Con el estilo gótico, aunque se mantuviera la continuidad en temas bíblicos y en el vínculo interior entre Antiguo y Nuevo Testamento, ya se había originando un cambio de mentalidad iconográfica. El gusto por el mundo sensible, en general, comienza a minar las antiguas tradiciones medievales. El sesgo antinaturalista va cediendo consistencia ante un naturalismo abierto a otros valores estéticos. Esta transformación no es consecuencia de una gran fractura histórica, sino de un proceso que determina cambios profundos.

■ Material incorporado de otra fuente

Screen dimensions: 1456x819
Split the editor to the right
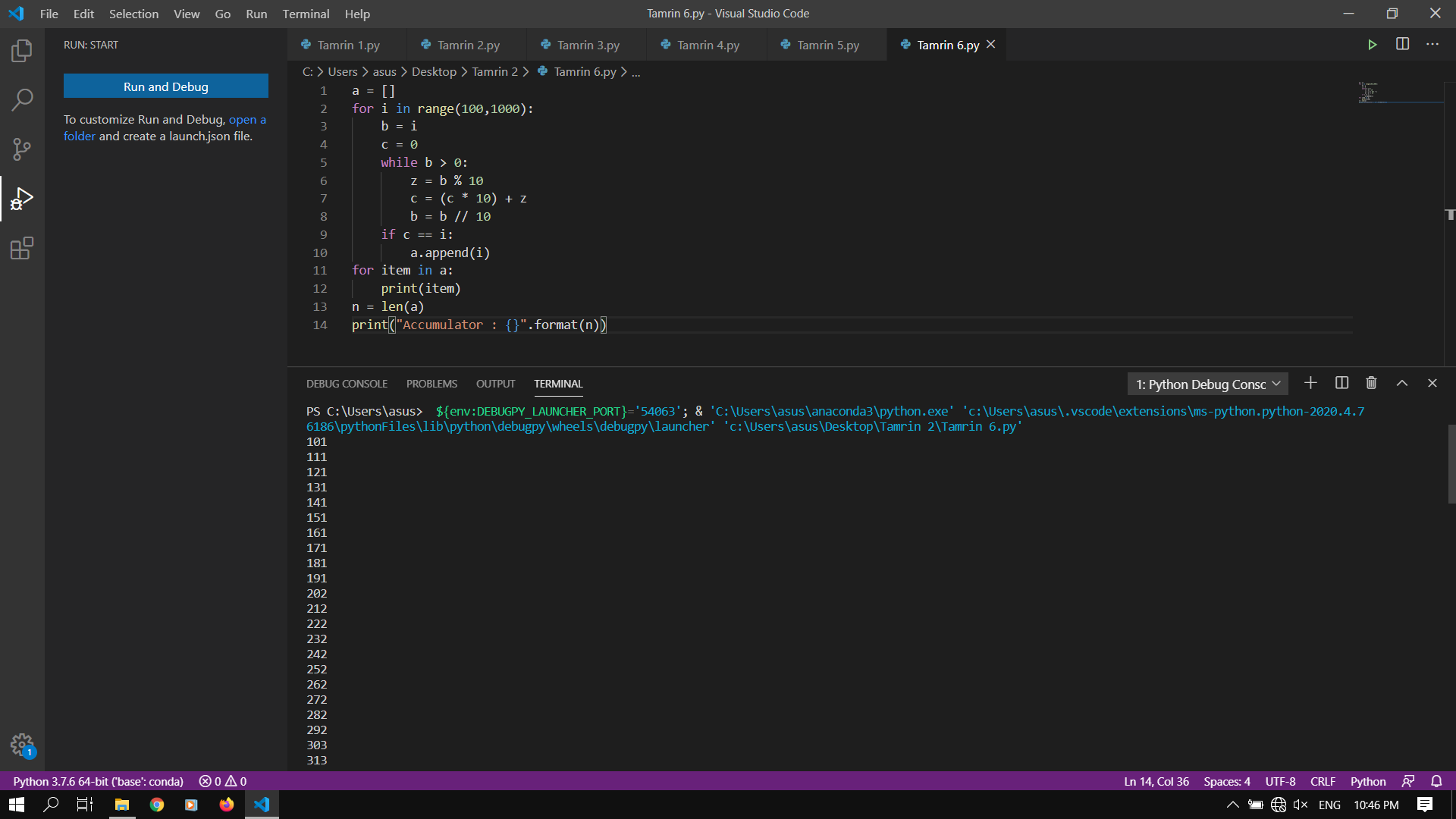coord(1402,45)
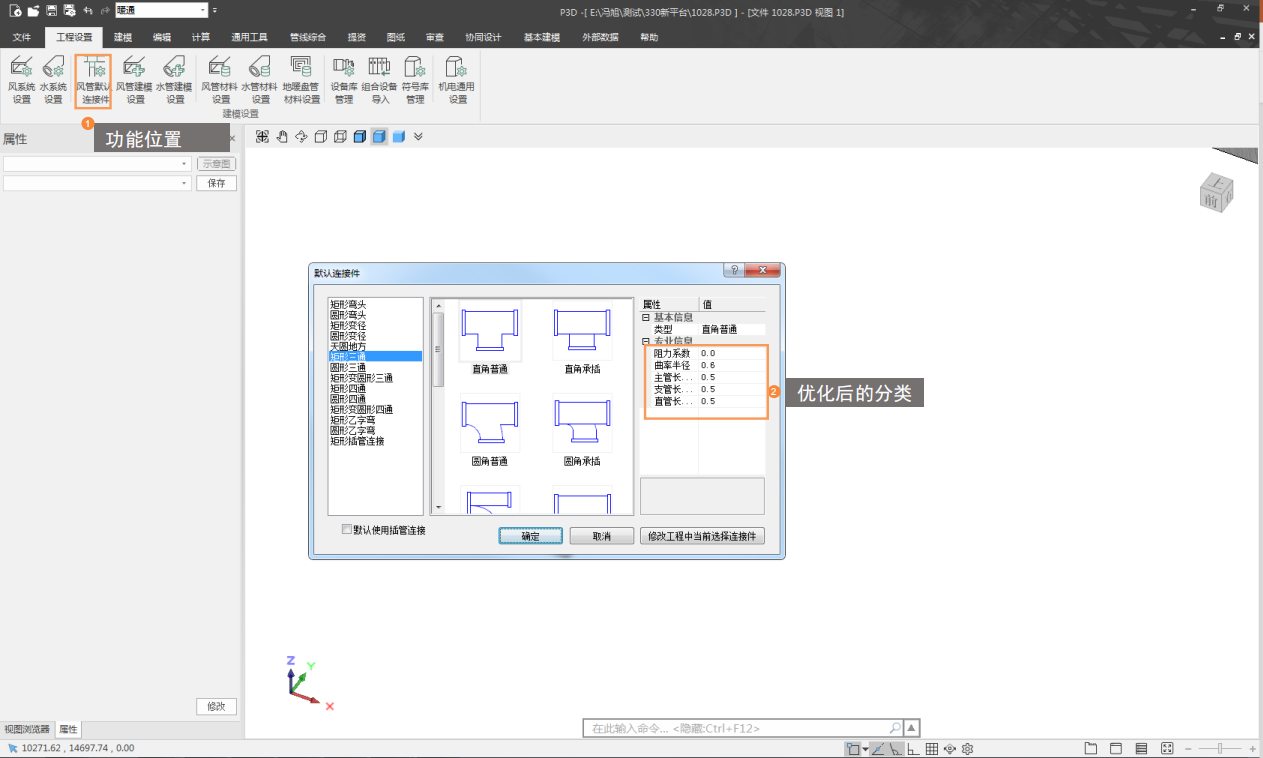
Task: Click the 机电通用设置 ribbon icon
Action: [x=457, y=80]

La nueva sensibilidad comienza a manifestarse con el arte de Giotto di Bondone, de Duccio o de Simone Martini, y las obras literarias de Dante Alighieri y de Francisco Petrarca que, con la obra de Boccaccio, se convierten en los intérpretes de la nuevas generaciones. A ellos se suman los conjuntos de relieves escultóricos que preparan la plasmación de la figuración iconográfica. La escultura se labra en diversos materiales tanto en madera como en piedra o alabastro.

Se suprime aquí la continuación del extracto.